- _FONTE_:
▬▬▬▬▬▬▬▬▬▬
Brasilienses querem pular carnaval sem deixar a sustentabilidade de lado

A produção de lixo durante o carnaval brasiliense caiu 39,5% em 2019, em relação ao ano anterior. Entre os materiais mais descartados, estão latinhas, plásticos, garrafas PET e vidros.

Os brasilienses entraram no clima do carnaval mais cedo este ano. Fantasias, tiaras e purpurinas começaram a fazer parte das vitrines, e a variedade de momo está presente no comércio da capital. Mas, se por um lado o carnaval é um dos eventos brasileiros mais esperados, por outro, o consumo excessivo e massivo de itens da folia gera resíduos que podem prejudicar o meio ambiente.

Preocupadas com o impacto ambiental, foliões criaram iniciativas conscientes e sustentáveis, de tal forma que as pessoas possam curtir a festa sem agredir a natureza com produtos e resíduos tóxicos. De acordo com o Serviço de Limpeza Urbana do Distrito Federal (SLU), nos últimos anos, houve uma redução de 39,5% na quantidade de resíduos recolhidos. Em 2018, foram registradas 82,2 toneladas de lixo produzidas durante o carnaval, número alto se comparado a 2019, que gerou 49,7 toneladas. Latinhas, plásticos, garrafas pet e vidros são os materiais mais descartados.

A coordenadora de mobilização social do SLU, Luana Cristeli Sena, explica que a redução destaca a consciência ambiental cada dia mais presente na vida do brasiliense. “É um indicativo de que a população está se conscientizando mais. É importante sensibilizar os órgãos públicos, os organizadores de blocos, ambulantes e pessoas que curtirão a festa, quanto à importância da manutenção da limpeza da nossa cidade”, diz.
▬▬▬▬▬▬▬▬▬▬
- _CONJUNTO DE DADOS_:
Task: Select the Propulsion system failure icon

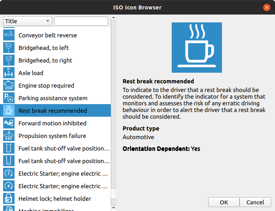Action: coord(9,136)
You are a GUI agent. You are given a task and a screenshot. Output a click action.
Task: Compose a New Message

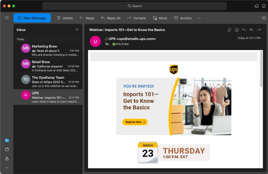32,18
▬▬▬▬▬▬▬▬▬▬
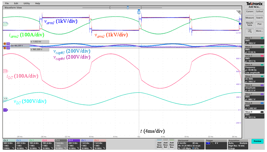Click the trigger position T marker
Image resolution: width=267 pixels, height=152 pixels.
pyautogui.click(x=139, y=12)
▬▬▬▬▬▬▬▬▬▬
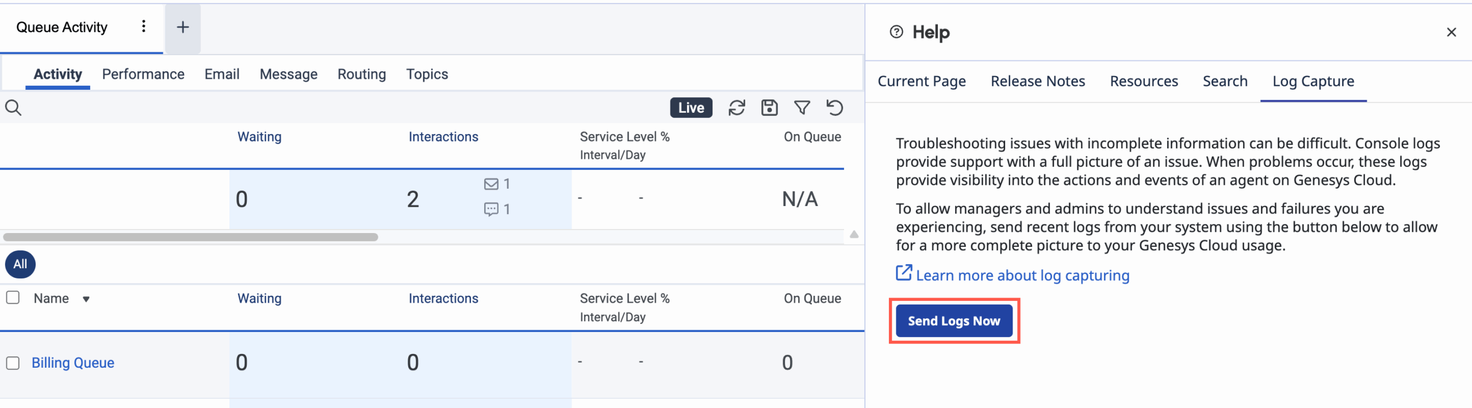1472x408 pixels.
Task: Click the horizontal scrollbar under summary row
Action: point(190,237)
▬▬▬▬▬▬▬▬▬▬
- _INSTRUÇÃO_: Dê continuidade ao texto sobre o lixo do carnaval em Brasília, começando logo após a última frase.

- _RESPOSTA_:
Luana explica também que a Lei 5.610 de 2016 passou a responsabilizar grandes geradores de resíduos sólidos, o que afeta diretamente os blocos dos carnavais. “Desde então, todos os eventos que atraem grande público vêm sendo cadastrados no SLU, e os blocos de carnaval fazem parte da lista. Dessa forma, a obrigatoriedade de manter a limpeza durante a festa recai sobre eles”, esclarece.

Entre as iniciativas do órgão, está o programa Bloco Brasília Limpa, que acontece desde 2015 e promove palestras de conscientização aos organizadores dos blocos e ambulantes. “O projeto tem o objetivo de sensibilizar a manutenção da limpeza durante as festas, promovendo uma mudança cultural para o descarte adequado dos resíduos durante os eventos”, acrescenta Luana.

Para valorizar o esforço dos foliões no recolhimento de lixo produzido, o SLU distribui certificados de limpeza aos blocos de rua que mais se empenham em manter os locais de festas livres de resíduos após o evento. Além disso, durante a festa, a limpeza é feita diariamente. Este ano, a novidade é que os garis estenderão o período de trabalho até meia-noite.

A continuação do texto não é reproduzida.